Ofrecer el perdón de Jesús, aliviando las cruces

Jerusalén,.7.noviembre.2022
Arzob.
.Pierbattista.Pizzaballa,.primado.de.Israel

          Queridos hermanos y hermanas, expreso todo mi agradecimiento al Señor y a vosotros por esta hermosa participación, que reúne en este santo lugar tanto a nuestra Iglesia de Jerusalén como a muchos sacerdotes, religiosos y fieles de todo el mundo. Es un signo del retorno a la vida eclesial y social plena; una pequeña resurrección, a pesar de las sombras de muerte y violencia que, aquí y en el mundo, todavía quieren imponerse a nuestras conciencias.

          En los últimos años, todos hemos experimentado desorientación y fatiga. Dos años de cierres por la crisis sanitaria han agotado a muchas familias y al contexto social. Como he constatado en los últimos días, la violencia cíclica asusta a los padres, que temen por el futuro de sus hijos. Hay una evidente falta de referencias seguras, así como un sentimiento de soledad.

* ENUNCIADO ESCRITO *
Según la sección del documento, ¿qué asusta a los padres y por qué temen?

* MATERIAL *
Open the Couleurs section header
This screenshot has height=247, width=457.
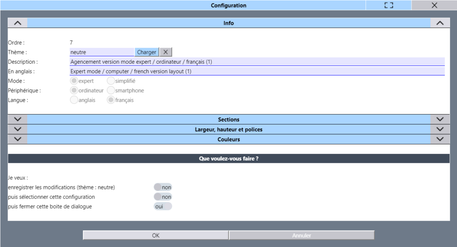229,139
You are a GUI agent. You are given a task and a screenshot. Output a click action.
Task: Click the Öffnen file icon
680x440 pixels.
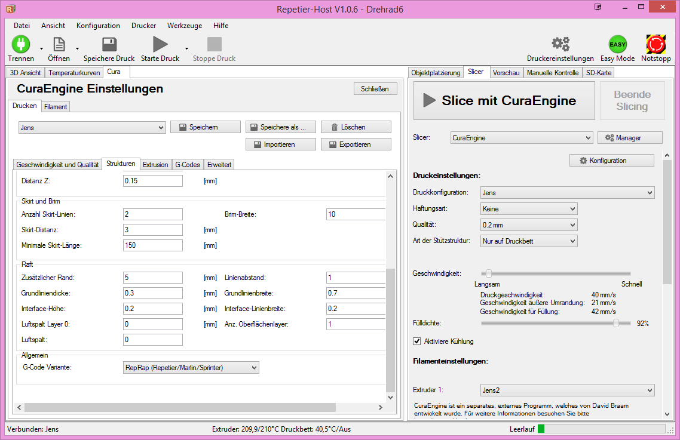(59, 45)
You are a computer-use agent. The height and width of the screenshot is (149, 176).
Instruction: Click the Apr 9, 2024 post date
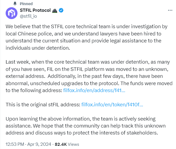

* RESPUESTA AL EJERCICIO *
La violencia cíclica los asusta, y temen por el futuro de sus hijos.